Wilshire Oil Co. v. Commissioner

1937 BTA LEXIS 876 | B.T.A. | 1937

Lead Opinion

OPINION.

Sternhagen :

These proceedings were submitted upon stipulations of facts. They present a single question of law in respect of deficiencies for 1929 and 1930, governed by the Revenue Act of 1928. In each the Commissioner, limiting the petitioner’s depletion allowance in the case of oil wells to 50 percent of the net income from the property, as required by section 114 (b) (3), has treated such net income as reduced by the undisputed development expenses which in the taxable years were taken by the taxpayer as deductions, consistently with an election made in earlier years. The petitioner con*451tends that the net income from the property, 50 percent of which gauges the limitation of the depletion deduction, should be computed without the deduction for such development expenses. The provisions of section 114 (b) (3), Revenue Act of 1928, and section 204 (c) (2), Revenue Act of 1926, are identical in language and, as to the 1926 Act, the petitioner’s contention was completely sustained in Ambassador Petroleum Co. v. Commissioner, 81 Fed. (2d) 474, reversing 28 B. T. A. 868. If the present proceedings were controlled by the 1926 Act, that decision would be controlling and would, without more, require the reversal of the Commissioner’s present determinations. Mountain Producers Corporation, 34 B. T. A. 409 (on review, C. C. A., 10th Cir.).

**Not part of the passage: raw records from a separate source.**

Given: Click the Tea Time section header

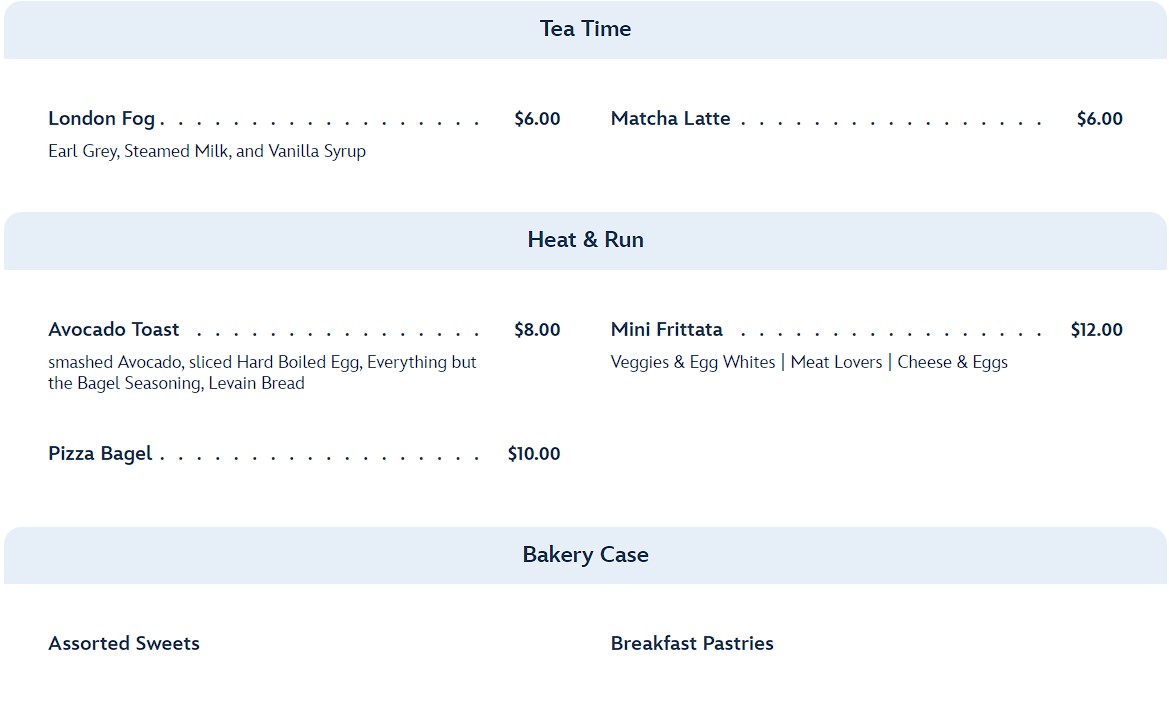Looking at the screenshot, I should 585,29.
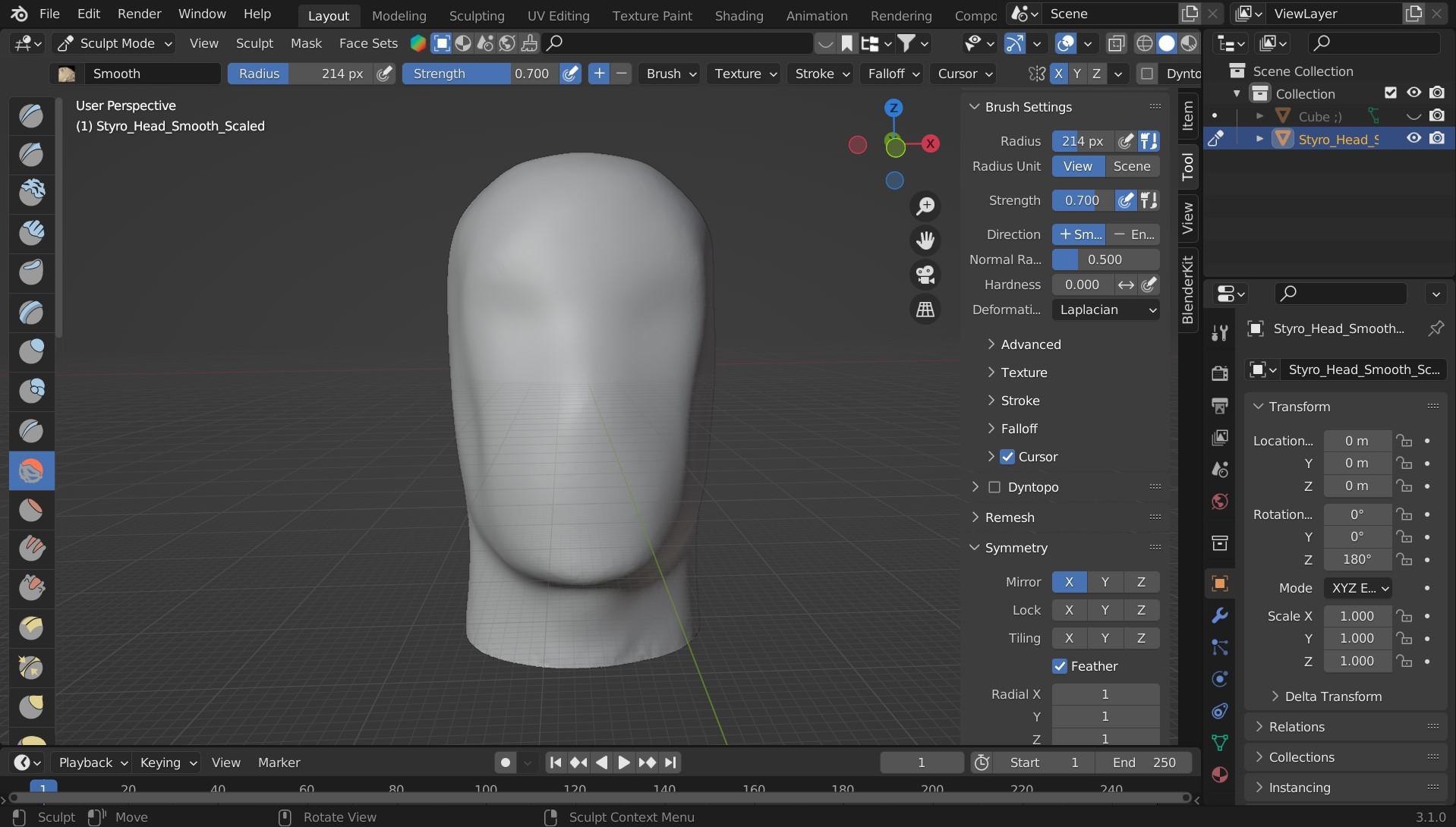Screen dimensions: 1456x827
Task: Open the Modifier properties wrench icon
Action: [x=1220, y=615]
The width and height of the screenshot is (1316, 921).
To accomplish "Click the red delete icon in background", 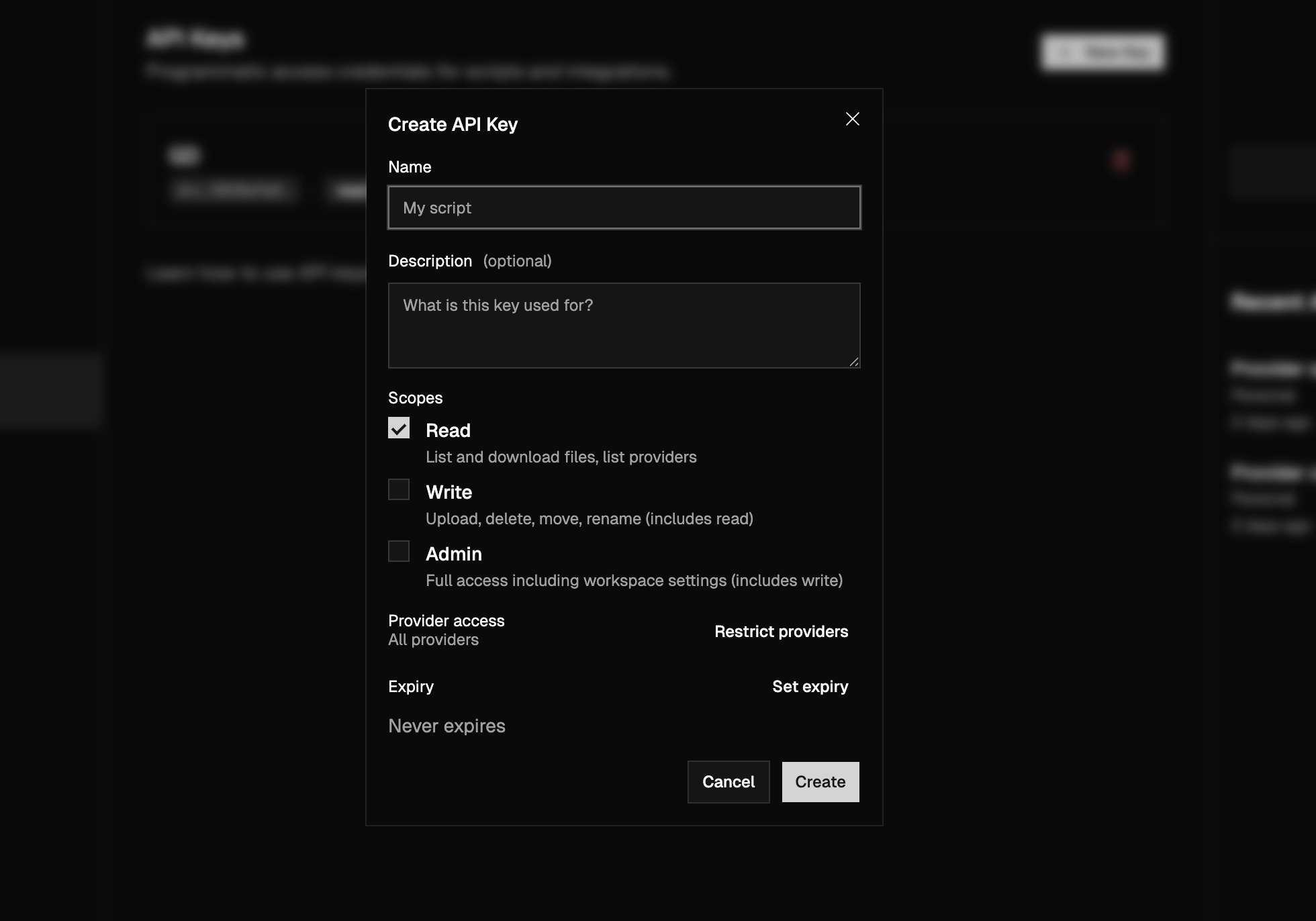I will [x=1121, y=160].
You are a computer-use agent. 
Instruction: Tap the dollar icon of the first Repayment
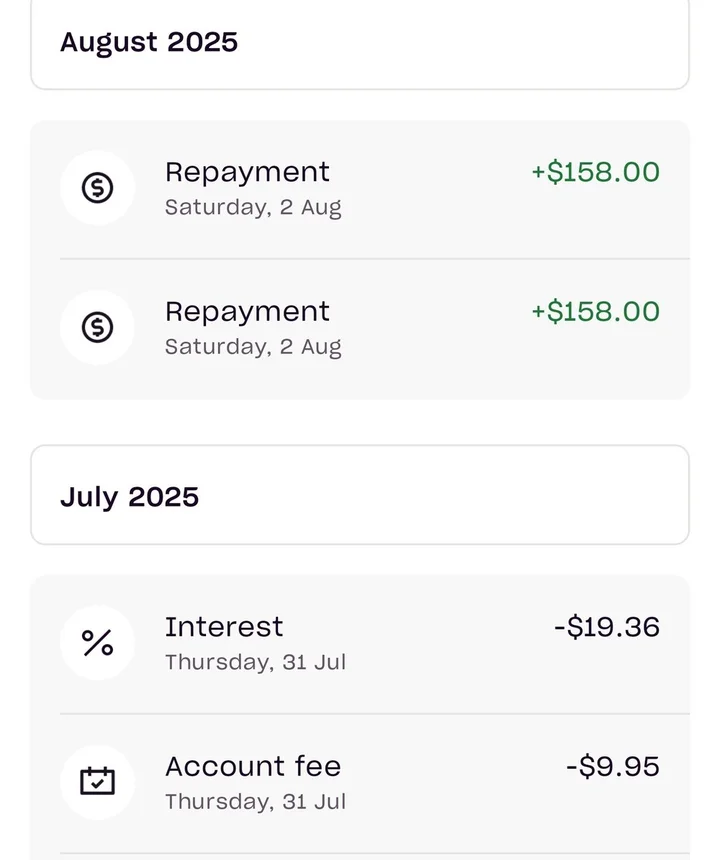[98, 188]
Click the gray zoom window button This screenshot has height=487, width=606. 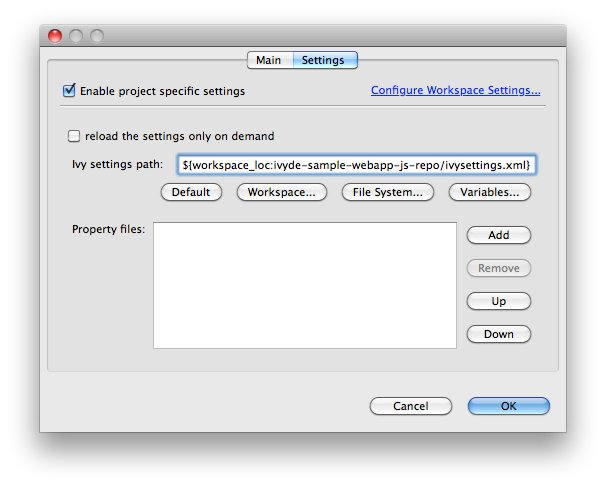[x=97, y=36]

But the Commissioner argues that the present cases áre distinguishable from Ambassador Petroleum Co. v. Commissioner, supra, because they arise under the 1928 Act and are therefore affected by article 221 (i) of Regulations 74, in which the net income from the property, for the purpose of the 50 percent limitation on depletion, is required to be reduced by the amount of development expenses if they have been taken as a deduction in the determination of taxable net income. Thus the Commissioner, by virtue alone of his regulation, seeks an interpretation of the identical terms of the 1928 Act different from the authoritative judicial interpretation of such terms in the 1926 Act. This would give to his regulation a sanction greater than that of the adjudicated meaning of the same term. This is without support. To the contrary, if the meaning of the expression in the 1928 Act were not controlled by the adjudication under the 1926 Act, there would still be support for finding the same meaning in the 1928 Act because of the manifest legislative intention found in the House and Senate reports on the 1928 bill. These, like their predecessors, treat the term “net income from the property” in the depletion section as meaning operating income, a meaning which had been adopted in the administration of the statute. The court held also that reason leads to the same meaning. The Commissioner is without power to change this meaning by a regulation.

The Commissioner says that since the petitioner has elected to deduct its development expenses, the effect of this deduction must be treated as inherent in the election. The election, however, was made long before percentage depletion or its limitation was contemplated. Prior to 1926 the effect of the election was to establish a consistent practice as between deduction and capitalization of development expenses for the purpose of computing taxable net income of the year. This consequence of the election is still effective, but there is no equitable consideration which requires its expansion to reduce the depletion allowance, a consequence unthought of when the election was made.

*452It results that for years controlled by the Revenue Act of 1928, the taxpayer is entitled to have the 50 percent limitation of its depletion allowance computed upon the net income from the property without reduction by the amounts deducted by it in the taxable years as development expenses or the related depreciation.

Judgment will be entered under Buie 50.